The National Science Foundation (NSF) has awarded Syracuse University School of Information Studies (iSchool) Professor Kevin Crowston $478,858 over three years to investigate the capabilities of social computational computer support systems in the context of citizen science, defined as partnerships between volunteers and scientists.

Social computational support systems are any computer systems in which people interact socially. This can include blogs, e-mail, and social networking web sites, but is usually more concerned with online collaborative work like collaborative filtering, online auctions, prediction markets, reputation systems, computational social choice, tagging, and verification games.
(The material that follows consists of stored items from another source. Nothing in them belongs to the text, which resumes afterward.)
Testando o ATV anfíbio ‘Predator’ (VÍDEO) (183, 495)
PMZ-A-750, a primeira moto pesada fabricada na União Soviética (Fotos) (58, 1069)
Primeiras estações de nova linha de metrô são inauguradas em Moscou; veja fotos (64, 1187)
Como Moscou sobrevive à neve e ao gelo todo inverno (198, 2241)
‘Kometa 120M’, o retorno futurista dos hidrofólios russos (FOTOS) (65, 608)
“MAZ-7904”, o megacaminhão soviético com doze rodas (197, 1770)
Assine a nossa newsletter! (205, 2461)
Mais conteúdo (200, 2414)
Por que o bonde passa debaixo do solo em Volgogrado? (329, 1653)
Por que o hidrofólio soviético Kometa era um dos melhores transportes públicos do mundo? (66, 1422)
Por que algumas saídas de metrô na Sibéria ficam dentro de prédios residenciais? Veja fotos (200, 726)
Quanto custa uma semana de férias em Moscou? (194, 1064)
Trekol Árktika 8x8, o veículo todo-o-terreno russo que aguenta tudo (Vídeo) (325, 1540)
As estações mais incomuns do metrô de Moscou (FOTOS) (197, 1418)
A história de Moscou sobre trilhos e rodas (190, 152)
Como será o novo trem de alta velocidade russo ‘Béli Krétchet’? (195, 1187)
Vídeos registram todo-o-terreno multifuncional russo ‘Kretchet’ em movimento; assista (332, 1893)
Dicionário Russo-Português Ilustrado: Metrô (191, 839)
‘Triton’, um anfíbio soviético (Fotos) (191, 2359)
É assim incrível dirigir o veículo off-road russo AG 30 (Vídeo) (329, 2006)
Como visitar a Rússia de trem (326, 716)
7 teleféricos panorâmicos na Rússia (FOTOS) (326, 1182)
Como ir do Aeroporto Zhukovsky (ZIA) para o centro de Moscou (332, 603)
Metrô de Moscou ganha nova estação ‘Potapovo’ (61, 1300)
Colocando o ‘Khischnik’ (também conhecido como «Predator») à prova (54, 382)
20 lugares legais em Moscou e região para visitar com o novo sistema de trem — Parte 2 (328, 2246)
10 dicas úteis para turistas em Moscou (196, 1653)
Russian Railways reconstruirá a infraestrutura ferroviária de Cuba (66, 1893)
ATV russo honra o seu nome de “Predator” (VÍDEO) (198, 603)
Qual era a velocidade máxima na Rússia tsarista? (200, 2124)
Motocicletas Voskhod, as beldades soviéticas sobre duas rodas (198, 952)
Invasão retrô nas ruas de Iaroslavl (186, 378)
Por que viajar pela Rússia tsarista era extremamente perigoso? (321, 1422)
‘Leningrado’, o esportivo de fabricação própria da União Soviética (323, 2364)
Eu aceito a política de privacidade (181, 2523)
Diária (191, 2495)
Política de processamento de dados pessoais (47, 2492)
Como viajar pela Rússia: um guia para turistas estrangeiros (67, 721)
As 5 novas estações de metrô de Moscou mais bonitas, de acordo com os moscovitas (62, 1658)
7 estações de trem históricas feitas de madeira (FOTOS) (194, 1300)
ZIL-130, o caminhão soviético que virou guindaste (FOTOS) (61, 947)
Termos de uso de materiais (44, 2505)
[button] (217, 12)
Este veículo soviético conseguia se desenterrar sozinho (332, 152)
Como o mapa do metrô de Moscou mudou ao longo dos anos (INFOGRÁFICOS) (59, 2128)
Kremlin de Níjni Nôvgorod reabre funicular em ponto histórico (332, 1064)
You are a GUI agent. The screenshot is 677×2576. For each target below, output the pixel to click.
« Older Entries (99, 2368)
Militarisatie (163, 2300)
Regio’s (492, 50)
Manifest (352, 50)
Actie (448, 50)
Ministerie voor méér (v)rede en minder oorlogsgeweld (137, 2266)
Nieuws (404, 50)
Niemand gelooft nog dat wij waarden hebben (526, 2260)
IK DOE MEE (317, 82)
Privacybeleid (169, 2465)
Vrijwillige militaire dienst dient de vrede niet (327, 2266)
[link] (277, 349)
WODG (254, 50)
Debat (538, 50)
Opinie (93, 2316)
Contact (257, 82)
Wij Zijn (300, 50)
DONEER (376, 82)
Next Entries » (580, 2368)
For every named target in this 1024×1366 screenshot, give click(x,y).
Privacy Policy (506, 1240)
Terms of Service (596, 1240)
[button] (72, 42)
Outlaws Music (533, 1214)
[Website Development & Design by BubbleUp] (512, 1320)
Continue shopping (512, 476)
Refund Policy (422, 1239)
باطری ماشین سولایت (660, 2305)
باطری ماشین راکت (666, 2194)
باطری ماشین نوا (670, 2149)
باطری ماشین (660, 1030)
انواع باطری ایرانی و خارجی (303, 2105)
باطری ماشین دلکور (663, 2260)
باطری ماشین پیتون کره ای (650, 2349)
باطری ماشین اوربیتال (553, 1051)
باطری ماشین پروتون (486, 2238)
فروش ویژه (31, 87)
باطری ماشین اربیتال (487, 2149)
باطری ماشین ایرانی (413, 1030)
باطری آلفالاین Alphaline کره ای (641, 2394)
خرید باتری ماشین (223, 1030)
The goal of this study is to use and show how this kind of computer software can be used to facilitate communication between volunteers and scientists as they try to answer real-world questions.

The project will investigate how public involvement in scientific research can advance scientific goals while also educating volunteer participants, determining how citizen science can benefit large-scale data collection and analysis, and providing guidelines for improving the design and implementation of computational support systems for citizen science projects.

Crowston’s research will focus three goals: developing a practical understanding of how social computing can benefit science education, developing new research models of social computing that support large scale public participation, and testing social computing systems that incorporate explicit knowledge of human cognitive and social abilities.

The grant is a complement to the Virtual Organizations as Socio-Technical Systems (VOSS) grant awarded to iSchool Associate Professor Derrick L. Cogburn last year. That grant, “Developing a Comparative Meta-Analytical Model for Evaluating and Facilitating Accessible CI-Enabled Virtual Organizations,” studies how virtual organizations operate.

Crowston is a Professor of Information Studies at the iSchool. He received an A.B. in Applied Mathematics, Computer Science from Harvard University in 1984, and a Ph.D. in Information Technologies from the Sloan School of Management, Massachusetts Institute of Technology in 1991.